Since the majority of Americans didn’t come to see mixed race marriages as acceptable until the mid-1990s, forty years after this book was written, that minor bit of business was pretty daring on Heinlein’s part. 

Rod’s ongoing reluctance to have anything to do with women is kind of interesting. A lot of Heinlein juveniles, that could be put down to the conventions of the genre but in this the kids are explicitly pairing off and the later appearance of babies strongly suggests they are having sex with each other. Not Rod, though. And then there’s this line:

Just like his father,” Jimmy said proudly. Kisses women only.” 

Which kind of suggests that not all the men kiss women only. I think the facts support the idea that Rod just doesn’t have sexual urges at all and being as thick as he is, has a hard time wrapping his mind around why other people do. 

While women get to be as competent as the men – even pushing back when the men try to protect them” — I am sad to say that as usual with Heinlein marriage pretty much back burners all non-baby ambitions they have. Oh, well. Having all women Amazon units was pretty progressive for the 1950s and so is eschewing the idea the women would be too squeamish to get their hands bloody. 

One of the recurring themes in Heinlein of this period is the vanished civilization and this book has two: one native to this world and a reference to Selenites. Where the locals went is a mystery and because the community never moves into the abandoned cliff dwellings, not one that gets any serious effort to solve. I don’t think it’s an attempt to evoke myths Americans had about the empty frontier. I wish more had been done with this part of the book. 

Another recurring theme in Heinlein’s young adult novels – one that will be of particular importance in Citizen of the Galaxy – is being forced to chose between incompatible goals. Rod’s decision-making process never takes much time so he is firmly resolute when it comes to deciding whether to stay in Cowpertown or accept an offer of rescue. Rod is just one person in an entire community, which lands him in another situation that comes up from time to time in Heinlein, which is how to gracefully handle not getting one’s own way. In fact, Rod gets hit with that one a few times and as much fun as I have mocking his intelligence, he does show an awareness of when stubbornness is not his ally. 

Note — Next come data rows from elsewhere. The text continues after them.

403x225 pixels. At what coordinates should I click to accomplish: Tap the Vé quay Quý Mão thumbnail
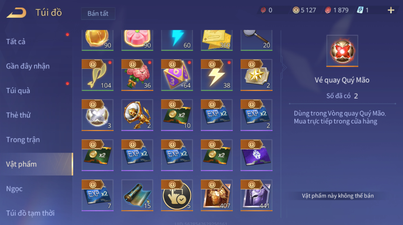coord(342,51)
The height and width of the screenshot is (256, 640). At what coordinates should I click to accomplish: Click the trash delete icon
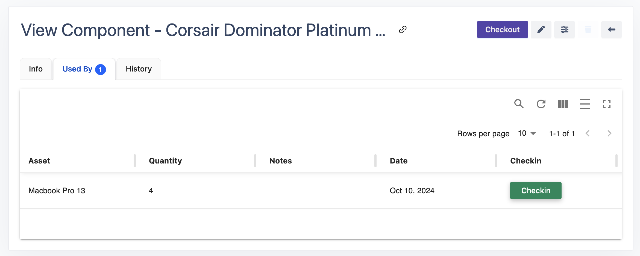588,29
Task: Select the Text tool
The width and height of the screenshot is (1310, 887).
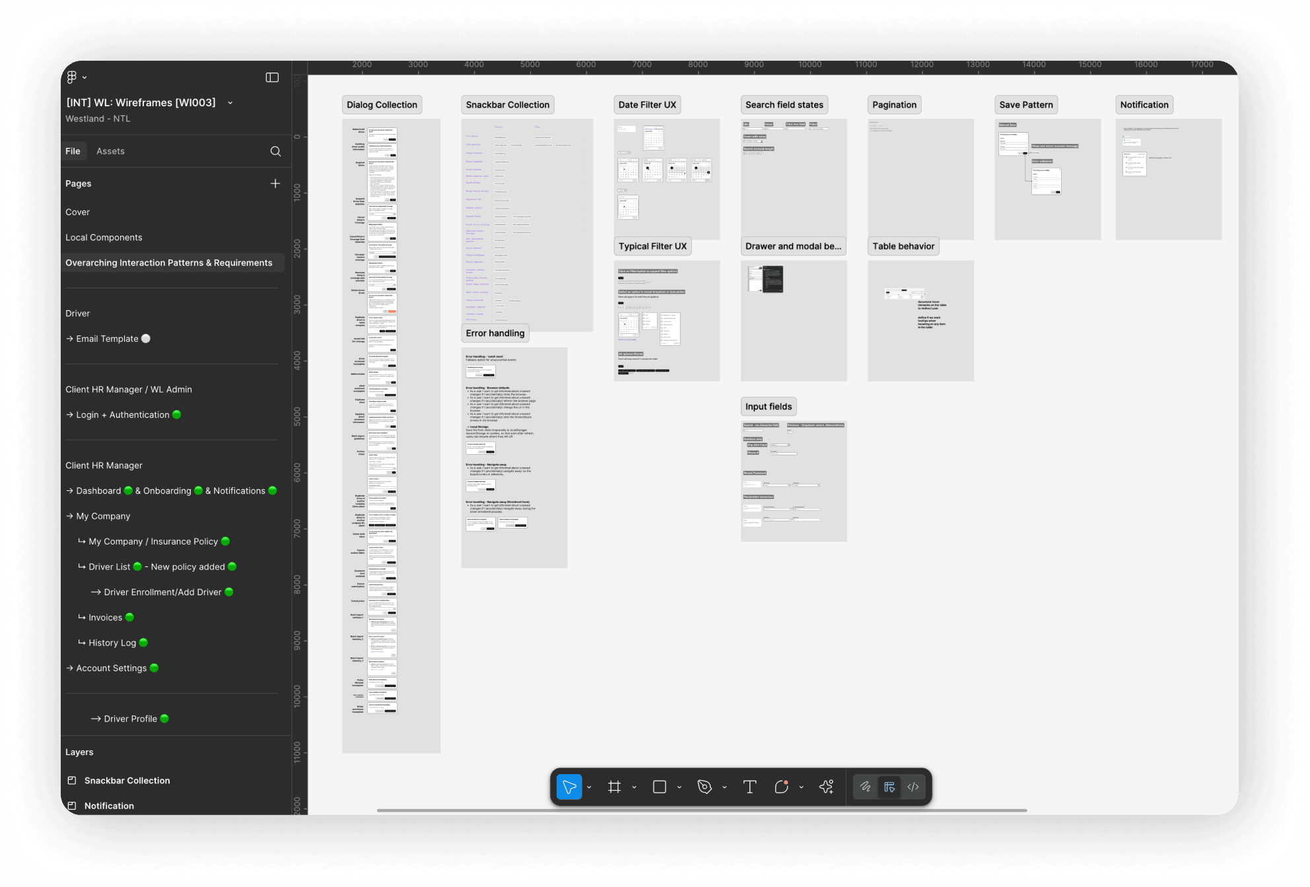Action: click(x=749, y=787)
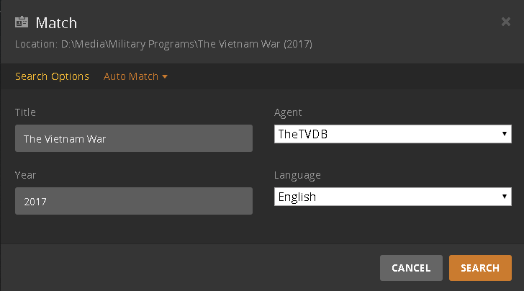Click the Year field label
This screenshot has width=524, height=291.
point(25,175)
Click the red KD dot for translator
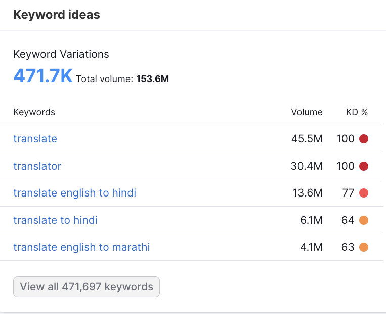The image size is (386, 314). click(363, 166)
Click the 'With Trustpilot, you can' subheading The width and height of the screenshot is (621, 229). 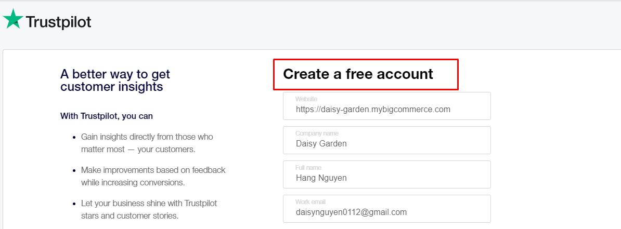pos(107,116)
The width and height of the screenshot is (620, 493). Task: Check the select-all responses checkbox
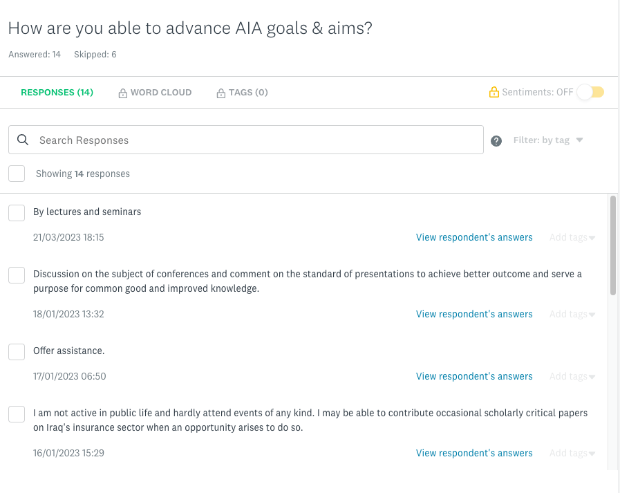17,174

While the world building is sometimes shaky, and his efforts to transcend the prejudices of his time often fall short, there are some nice bits to this. Readers interested in trying it for themselves may buy it in a variety of formats, although I got bored before I managed to find a mass market or a trade I was 100% sure is still in print. 


  1. Which means only one star in a million has a planet where humans can walk around, which in turn means the average distance between any two of them should be something like 500 light years?Hope the people on the sublight starships that get mentioned early on brought books for the trip.